Buldukları eri sıhhıye postasına teslim eden Hilmi Yüzbaşı ve Niğdeli, bataryanın uğradığı erat kaybı ve hasarı saptamak için etrafı dolaşmaya başladılar. Sağa sola savrulmuş asker bedenlerinin yanına vardıklarında bazılarının şehit olduğunu anlamak zor olmuyordu. Birkaç neferin inlediğini veya hala nefes aldığını fark ettikçe sıhhıye erlerine seslenip ilgilenmeleri için işaret ediyorlardı. Bu arada Niğdeli, hafif bir toprak yığınının altından görünen iki adet asker postalından birinin hareket ettiğini fark etti.

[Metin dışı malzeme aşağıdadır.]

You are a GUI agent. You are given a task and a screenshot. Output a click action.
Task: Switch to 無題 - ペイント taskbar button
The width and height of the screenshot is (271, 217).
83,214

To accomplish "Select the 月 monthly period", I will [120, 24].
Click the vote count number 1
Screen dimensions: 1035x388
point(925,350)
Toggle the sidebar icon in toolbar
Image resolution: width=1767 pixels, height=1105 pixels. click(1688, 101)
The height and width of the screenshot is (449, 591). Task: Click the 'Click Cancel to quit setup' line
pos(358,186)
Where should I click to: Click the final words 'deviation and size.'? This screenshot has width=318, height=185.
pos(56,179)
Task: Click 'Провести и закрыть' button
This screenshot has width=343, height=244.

Hemen dizlerinin üstüne çöküp acele ile ve ellerini kullanarak toprağı açmaya başladı. Onun telaşlı çabasını gören yüzbaşı ve az ilerideki sıhhıye erlerinden biri de koşarak yanına geldiler. Üçü birden birkaç saniyede toprakla örtülmüş eri çekip çıkardılar. Kurtarılan neferin bütün bedeni gibi yüzü de toz toprakla kaplıydı. Terlemiş yüzüne yapışan toz tabakası askerin yüzünü ince bir sıva gibi kaplıyordu. Sıvanın altında kapalı duran göz kapakları usulca açıldığında, hem Niğdeli hem de yüzbaşı, ortaya çıkan iki çakır gözün kime ait olduğunu hemen anladılar. Havranlı Seyit idi kurtardıkları.

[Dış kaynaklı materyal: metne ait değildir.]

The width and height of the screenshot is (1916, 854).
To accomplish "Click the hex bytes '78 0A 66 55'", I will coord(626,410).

Seyit kendi halinde, fazla konuşmayan, biraz içine kapalı bir Anadolu Yörüğü idi. 26 yaşındaydı ve 1909’dan beri silah altındaydı. Askere çağrılmadan önce evlendiği eşini altı yıldır görmemişti. Terhis olmasına yakın Balkan Harbi patlamış, evine dönemeden o cepheye gönderilmiş, hemen arkasından da Birinci Dünya Savaşı’nın başlaması ile Çanakkale’de, o anda bulunduğu Rumeli Mecidiye Tabyası’nda topçu numara eri olarak görevlendirilmişti. Biraz önceki hengamede ciddi bir darbe almadığı halde bir anda üzerine düşen toprak örtüsünün ağırlığı ile yere yıkılmış, bir çeşit şok geçirmiş ve kısa bir süre kendinden geçmişti. Üstüne düşen toz toprağın altında tekrar kendine gelip ne olduğunu anlamaya çalışıp kıpırdanmaya başladığında, çalışır vaziyette son kalan 24cm’lik Krupp topunun bulunduğu bonette beraber çalıştığı Niğdeli Ali tarafından fark edildi.

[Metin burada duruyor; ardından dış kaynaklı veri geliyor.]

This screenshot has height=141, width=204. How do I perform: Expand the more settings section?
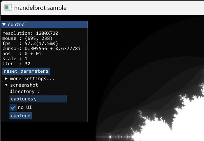[x=6, y=79]
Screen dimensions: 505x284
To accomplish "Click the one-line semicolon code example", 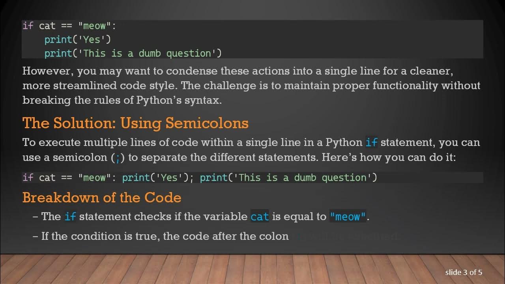I will (x=200, y=178).

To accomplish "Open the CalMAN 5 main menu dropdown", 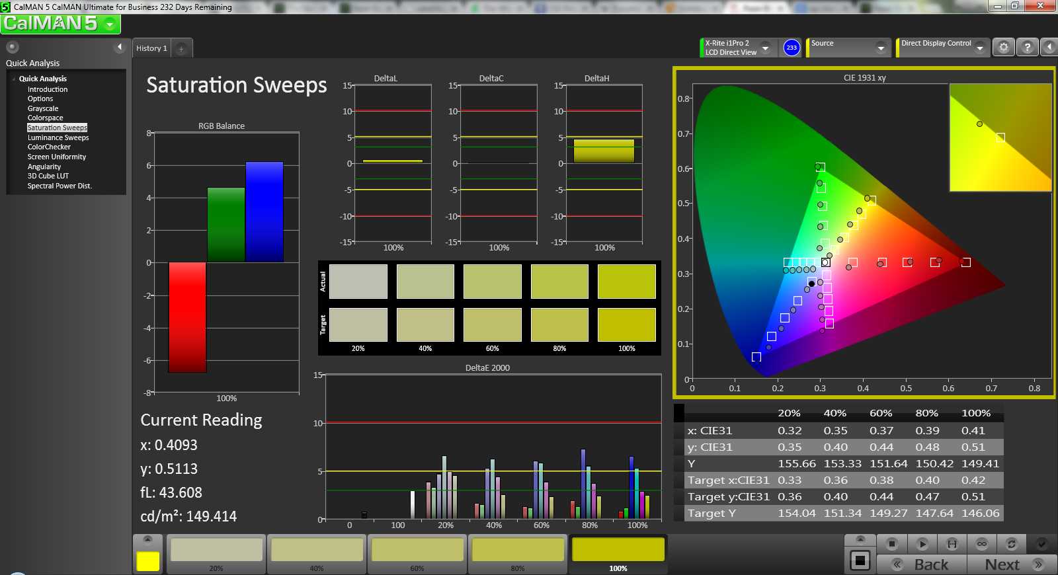I will pyautogui.click(x=110, y=24).
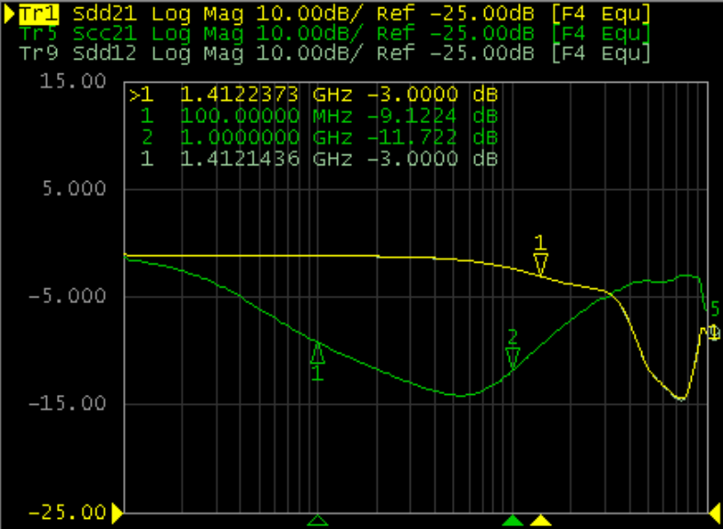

Seyit, ayakta kalıp kendisini kurtarmaya çalışan Hilmi Yüzbaşı ve yoldaşı Niğdeli Ali’nin karşısında yatıyor olmaktan mahçup silkinip ayağa kalktı. Havranlı’nın da bulunması ile, düşman donanmasından atılan merminin isabeti sırasında bonet ve civarında görev yapan eratın tamamına erişilmiş oldu. Sıhhıye erleri yaralı askerleri toparlarken Yüzbaşı Hilmi, Niğdeli Ali ve Havranlı Seyit Krupp topuna yöneldiler. Top, bonette görevli eratın çoğunu şehit eden veya yaralanmasına neden olan düşman mermisinden pek de etkilenmiş görünmüyordu. Ancak, daha yakın incelemede, topun gerisinde yer alan ve 215 kg’lık mermileri topun arka hizasına çıkarmaya yarayan vinç tertibatının isabet alıp kullanılamaz duruma geldiğini gördüler. Yüzbaşı, topun büyük bölümünün deniz tarafından görünmesini önleyen bonet duvarı üzerinden Boğaz’a doğru baktı. İngiliz ve Fransız zırhlı savaş gemileri bağazın iki yakasından açılan top ateşine rağmen yavaş da olsa ilerlemeye devam ediyordu. Düşman öğlene doğru bombardımana başladığında gemiler kıyıdaki Türk tabyalarının menzili dışında olduklarından zaten uzun süre Türk topçusundan etkilenmemişti. Yine aynı nedenle, Rumeli Mecidiye Tabyası’nda bulunan iki adet 28mm’lik top, menzillerinin daha kısa olması nedeni ile hiç devreye alınmamıştı. Boğaz’ı zorlayan düşman gemileri, mermileri daha hafif olduğu halde daha uzun menzilli olan, dört adet 24cm’lik topla vurulmaya çalışılıyordu. Ancak, denizden açılan ateşle bu dört toptan üçü bir süre sonra devre dışı kalmış, son kalan da, işte şimdi kendisi çalışabilir durumda olduğu halde, vinçi hasar gördüğünden kullanılamıyordu. Hilmi Yüzbaşı açıkça yüzüne vuran çaresizliği ile yaklaşan zırhlılara bir kez daha baktı. Etkisi altında kaldıkları bombardıman telefon hatlarını da büyük ölçüde tahrip ettiğinden boğazı savunan birliklerin ana karargahıyla iletişim kuramıyordu. Atış yapamayan bir topun başında beklemektense belki bir yardım bulma ümidi ile iki topçu neferini görev yerlerinde bırakıp yaya olarak Kilitbahir Köyü’ndeki birliğe ulaşmak üzere tabyadan ayrıldı. Niğdeli Ali ve Seyit, 24’lük Krupp topunun dibinde öylece kalakaldılar. Seyit o 18 Mart 1915 gününün o dakikasına kadar yaşadıklarını düşünmeye başladı. Saat 10 sıralarında 40 kadar düşman gemisinin Boğaz’ın girişine doğru yaklaştığını fark etmişlerdi. Doğal olarak o sırada bu gemilerin hangisinin hangi milletten olduğunu ve adlarını bilmiyordu. Ona göre hepsi ‘gavurun gemisi’ydi.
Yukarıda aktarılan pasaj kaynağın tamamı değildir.